The couple steered conversations with friends carefully, sure to prevent anyone from truly understanding the nature of their business. While Barry Mason remarks that “The whole operation was pretty goofy,” the film depicts his wife trapped between two spheres of her life: her personal one — which included synagogue, her kids and a fairly conservative lifestyle — and the other, which quite plainly, was her adult bookstore.
When her youngest son, Josh, came out as gay during his senior year of college, she illiberally replied, “God must be punishing me.” Yet, in the last part of Mason’s documentary, she shows her parents’ efforts to do right by their son: attending Parents and Friends of Lesbians and Gays chapter meetings, and eventually becoming facilitators to help other families.
This arc develops rapidly and, at first glance, may come off as an afterthought, but Mason ultimately works to highlight her parents’ willingness to change instead of lingering on any moral shortcomings. Once more, it spotlights the give and take relationship the owners shared with Circus of Books. After giving the queer community so much, Mason maps out an incredible payback.
“Death Knell of the Gay Bar”
Before the internet came around, closeted members of the LGBTQ community resorted to a rare magazine clipping or brief encyclopedia entries as a means of fully understanding their identity. Homosexuality made its way into popular culture by the 1990s, but even then, bills like the Defense of Marriage Act emphasized that the United States government had no intention of giving queer people a seat at the table.
Chatrooms and smartphone apps have granted a safer space for closeted people to connect with others going through similar processes. Alaska, a drag performer and former employee of Circus of Books, highlights that with this technological shift comes a struggle for the younger generation to have face-to-face interaction.
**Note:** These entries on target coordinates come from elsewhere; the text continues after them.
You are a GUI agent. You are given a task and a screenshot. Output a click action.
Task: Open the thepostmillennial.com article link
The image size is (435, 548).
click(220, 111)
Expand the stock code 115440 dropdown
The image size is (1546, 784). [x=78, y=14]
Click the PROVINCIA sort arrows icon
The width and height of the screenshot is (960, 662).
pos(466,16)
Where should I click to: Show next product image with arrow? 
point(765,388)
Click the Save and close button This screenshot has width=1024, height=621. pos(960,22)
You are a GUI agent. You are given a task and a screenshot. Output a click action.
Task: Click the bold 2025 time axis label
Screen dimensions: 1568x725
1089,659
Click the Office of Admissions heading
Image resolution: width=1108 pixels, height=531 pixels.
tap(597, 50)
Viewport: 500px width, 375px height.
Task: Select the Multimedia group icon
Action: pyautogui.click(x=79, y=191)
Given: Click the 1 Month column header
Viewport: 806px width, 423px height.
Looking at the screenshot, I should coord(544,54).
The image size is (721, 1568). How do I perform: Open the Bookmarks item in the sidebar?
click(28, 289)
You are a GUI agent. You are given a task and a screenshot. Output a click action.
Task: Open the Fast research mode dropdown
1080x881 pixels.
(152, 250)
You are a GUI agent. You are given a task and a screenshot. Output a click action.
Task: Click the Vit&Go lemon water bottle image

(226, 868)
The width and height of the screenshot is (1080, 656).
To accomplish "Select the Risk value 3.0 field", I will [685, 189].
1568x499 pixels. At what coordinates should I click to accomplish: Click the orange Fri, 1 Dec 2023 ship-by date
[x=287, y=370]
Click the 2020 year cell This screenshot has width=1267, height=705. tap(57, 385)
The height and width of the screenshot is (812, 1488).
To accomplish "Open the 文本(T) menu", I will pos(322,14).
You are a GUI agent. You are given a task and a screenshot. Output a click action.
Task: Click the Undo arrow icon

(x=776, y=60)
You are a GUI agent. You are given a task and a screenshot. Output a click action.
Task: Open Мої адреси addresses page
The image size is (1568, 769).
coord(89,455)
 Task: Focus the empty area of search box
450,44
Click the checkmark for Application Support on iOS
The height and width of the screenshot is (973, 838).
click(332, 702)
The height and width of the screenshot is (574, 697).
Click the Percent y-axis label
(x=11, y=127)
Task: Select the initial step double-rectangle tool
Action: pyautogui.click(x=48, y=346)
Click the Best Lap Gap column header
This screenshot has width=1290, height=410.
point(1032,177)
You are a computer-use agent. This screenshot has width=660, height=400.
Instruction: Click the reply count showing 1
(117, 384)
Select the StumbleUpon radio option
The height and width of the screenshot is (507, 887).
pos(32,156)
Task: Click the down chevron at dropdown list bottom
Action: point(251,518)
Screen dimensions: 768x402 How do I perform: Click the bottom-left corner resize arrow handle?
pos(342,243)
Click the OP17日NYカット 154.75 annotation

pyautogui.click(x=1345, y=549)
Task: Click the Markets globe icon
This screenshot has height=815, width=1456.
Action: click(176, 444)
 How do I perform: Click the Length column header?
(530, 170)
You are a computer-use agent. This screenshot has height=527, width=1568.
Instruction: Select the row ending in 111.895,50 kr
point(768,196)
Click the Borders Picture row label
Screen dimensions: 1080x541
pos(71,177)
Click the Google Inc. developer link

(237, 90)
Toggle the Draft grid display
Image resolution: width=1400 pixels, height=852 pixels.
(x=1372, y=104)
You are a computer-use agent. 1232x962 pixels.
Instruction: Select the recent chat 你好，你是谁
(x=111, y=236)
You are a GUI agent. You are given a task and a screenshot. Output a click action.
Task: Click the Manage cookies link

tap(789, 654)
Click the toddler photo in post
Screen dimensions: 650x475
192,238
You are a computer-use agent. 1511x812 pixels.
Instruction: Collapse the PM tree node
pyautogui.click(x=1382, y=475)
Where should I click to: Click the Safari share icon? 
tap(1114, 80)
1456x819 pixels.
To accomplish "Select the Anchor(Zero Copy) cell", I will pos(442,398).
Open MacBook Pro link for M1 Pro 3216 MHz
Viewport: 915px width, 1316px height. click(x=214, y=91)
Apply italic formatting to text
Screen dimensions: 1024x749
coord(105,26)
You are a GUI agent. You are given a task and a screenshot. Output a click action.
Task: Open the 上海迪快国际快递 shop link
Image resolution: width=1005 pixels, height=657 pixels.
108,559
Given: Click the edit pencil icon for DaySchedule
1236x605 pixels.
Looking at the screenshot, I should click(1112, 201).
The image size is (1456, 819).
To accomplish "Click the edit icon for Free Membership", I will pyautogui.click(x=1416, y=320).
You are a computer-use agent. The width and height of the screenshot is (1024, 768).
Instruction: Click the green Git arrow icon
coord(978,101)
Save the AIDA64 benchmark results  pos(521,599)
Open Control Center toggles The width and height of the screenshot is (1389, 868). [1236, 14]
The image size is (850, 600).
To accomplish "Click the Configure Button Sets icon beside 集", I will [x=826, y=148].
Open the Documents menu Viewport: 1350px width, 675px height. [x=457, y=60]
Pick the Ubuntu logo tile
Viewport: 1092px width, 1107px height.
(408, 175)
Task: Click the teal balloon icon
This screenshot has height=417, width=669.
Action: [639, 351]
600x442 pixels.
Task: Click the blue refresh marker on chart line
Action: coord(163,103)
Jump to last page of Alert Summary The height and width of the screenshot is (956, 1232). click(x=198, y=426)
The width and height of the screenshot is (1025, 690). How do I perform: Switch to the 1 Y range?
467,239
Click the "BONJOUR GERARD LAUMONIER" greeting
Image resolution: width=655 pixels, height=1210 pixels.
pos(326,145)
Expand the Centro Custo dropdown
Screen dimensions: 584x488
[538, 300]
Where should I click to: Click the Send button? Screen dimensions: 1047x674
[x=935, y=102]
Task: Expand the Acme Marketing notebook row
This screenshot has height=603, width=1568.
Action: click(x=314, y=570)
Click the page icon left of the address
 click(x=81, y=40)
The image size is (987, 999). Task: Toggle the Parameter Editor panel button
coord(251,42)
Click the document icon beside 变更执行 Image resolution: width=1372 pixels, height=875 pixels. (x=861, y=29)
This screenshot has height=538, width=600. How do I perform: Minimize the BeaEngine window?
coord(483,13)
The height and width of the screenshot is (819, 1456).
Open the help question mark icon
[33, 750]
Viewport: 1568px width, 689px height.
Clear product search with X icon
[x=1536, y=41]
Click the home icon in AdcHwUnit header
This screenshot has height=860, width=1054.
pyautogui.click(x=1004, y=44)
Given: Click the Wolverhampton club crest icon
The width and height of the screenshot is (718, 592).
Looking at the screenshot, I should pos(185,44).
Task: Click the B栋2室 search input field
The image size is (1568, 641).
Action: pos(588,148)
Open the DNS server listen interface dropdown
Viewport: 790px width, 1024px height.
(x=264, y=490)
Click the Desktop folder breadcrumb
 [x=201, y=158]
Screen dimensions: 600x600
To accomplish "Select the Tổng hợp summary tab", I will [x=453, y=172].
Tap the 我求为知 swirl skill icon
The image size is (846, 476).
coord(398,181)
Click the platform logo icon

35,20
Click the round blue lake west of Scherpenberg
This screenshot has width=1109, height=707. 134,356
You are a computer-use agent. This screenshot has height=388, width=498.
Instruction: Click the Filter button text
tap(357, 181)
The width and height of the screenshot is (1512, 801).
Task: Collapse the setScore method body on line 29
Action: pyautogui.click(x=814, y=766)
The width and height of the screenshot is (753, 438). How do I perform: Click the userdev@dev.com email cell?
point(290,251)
As a result, closeted life becomes even more trivial.
First amendment attorney John Weston added that this technological shift “could also be considered the death knell of the gay bar because you don’t need to go to a bar to meet someone anymore.”
When Circus of Books permanently closed its doors in early 2019, a definitive era for the LGBTQ community came to a close. Rather than a daunting presage, Karen Mason believes that the bookstore simply “served its purpose … I’ll be happy when its closing.”
In simple terms, maybe the store did exactly what it needed to do: offer a safe space for the queer community when hardly any others did. If the status quo no longer necessitates the existence of a store like Circus of Books, then perhaps the quality of life for the LGBTQ community is exponentially better. Change is slow-growing, but certain.
“No one has ever given us anything we haven’t had to fight for,” said LGBTQ rights activist Alexei Romanoff. “I have seen so many changes in this world. For the better and for the worse. But I have hope, and there is hope.”